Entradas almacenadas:

+ + + + +

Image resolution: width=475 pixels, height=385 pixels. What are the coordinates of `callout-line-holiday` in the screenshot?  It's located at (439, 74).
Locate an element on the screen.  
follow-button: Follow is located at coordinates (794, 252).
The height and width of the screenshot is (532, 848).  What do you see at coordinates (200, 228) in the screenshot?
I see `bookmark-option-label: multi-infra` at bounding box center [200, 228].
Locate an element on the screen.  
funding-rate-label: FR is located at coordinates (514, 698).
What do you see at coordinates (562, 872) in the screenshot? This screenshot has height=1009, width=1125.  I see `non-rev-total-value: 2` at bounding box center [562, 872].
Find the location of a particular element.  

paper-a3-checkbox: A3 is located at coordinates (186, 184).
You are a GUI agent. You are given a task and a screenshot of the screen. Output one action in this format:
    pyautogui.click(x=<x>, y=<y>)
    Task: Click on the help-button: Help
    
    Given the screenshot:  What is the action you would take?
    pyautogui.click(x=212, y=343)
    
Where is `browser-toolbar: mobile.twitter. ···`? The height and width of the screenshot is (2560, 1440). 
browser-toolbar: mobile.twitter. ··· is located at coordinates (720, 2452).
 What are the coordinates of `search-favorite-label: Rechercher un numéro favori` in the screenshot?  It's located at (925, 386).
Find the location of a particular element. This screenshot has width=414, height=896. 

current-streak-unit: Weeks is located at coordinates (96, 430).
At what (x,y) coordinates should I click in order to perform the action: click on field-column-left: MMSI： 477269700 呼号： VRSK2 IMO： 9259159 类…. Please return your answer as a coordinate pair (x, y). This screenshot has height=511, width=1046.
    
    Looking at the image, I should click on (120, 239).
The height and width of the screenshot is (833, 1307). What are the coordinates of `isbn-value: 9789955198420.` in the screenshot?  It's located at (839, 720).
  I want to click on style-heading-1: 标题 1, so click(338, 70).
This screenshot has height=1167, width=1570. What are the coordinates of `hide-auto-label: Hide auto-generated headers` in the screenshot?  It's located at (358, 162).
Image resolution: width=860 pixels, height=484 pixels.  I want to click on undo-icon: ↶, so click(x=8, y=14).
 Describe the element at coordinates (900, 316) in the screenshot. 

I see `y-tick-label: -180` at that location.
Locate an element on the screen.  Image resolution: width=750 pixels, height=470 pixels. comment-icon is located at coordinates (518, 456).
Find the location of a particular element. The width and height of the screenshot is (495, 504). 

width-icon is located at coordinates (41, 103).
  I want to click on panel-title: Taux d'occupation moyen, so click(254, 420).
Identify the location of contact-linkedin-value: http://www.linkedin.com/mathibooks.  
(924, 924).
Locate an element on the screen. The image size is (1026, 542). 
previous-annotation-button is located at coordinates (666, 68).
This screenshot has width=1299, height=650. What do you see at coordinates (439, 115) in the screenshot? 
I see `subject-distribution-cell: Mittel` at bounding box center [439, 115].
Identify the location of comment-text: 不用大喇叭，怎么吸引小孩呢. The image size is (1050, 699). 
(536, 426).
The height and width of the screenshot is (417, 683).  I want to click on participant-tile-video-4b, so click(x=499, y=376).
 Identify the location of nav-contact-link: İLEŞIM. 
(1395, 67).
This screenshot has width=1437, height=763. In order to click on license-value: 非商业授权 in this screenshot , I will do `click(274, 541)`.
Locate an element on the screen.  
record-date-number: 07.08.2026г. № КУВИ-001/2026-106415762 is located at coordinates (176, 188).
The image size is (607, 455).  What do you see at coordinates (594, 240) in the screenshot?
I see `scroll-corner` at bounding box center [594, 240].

+ + + + +

Reproduce sin cambios el tramo de los registros que va desde su inicio hasta la línea que contiene "center [200, 228].", con ambos extremos incluidos.

Image resolution: width=475 pixels, height=385 pixels. What are the coordinates of `callout-line-holiday` in the screenshot?  It's located at (439, 74).
Locate an element on the screen.  
follow-button: Follow is located at coordinates (794, 252).
The height and width of the screenshot is (532, 848).  What do you see at coordinates (200, 228) in the screenshot?
I see `bookmark-option-label: multi-infra` at bounding box center [200, 228].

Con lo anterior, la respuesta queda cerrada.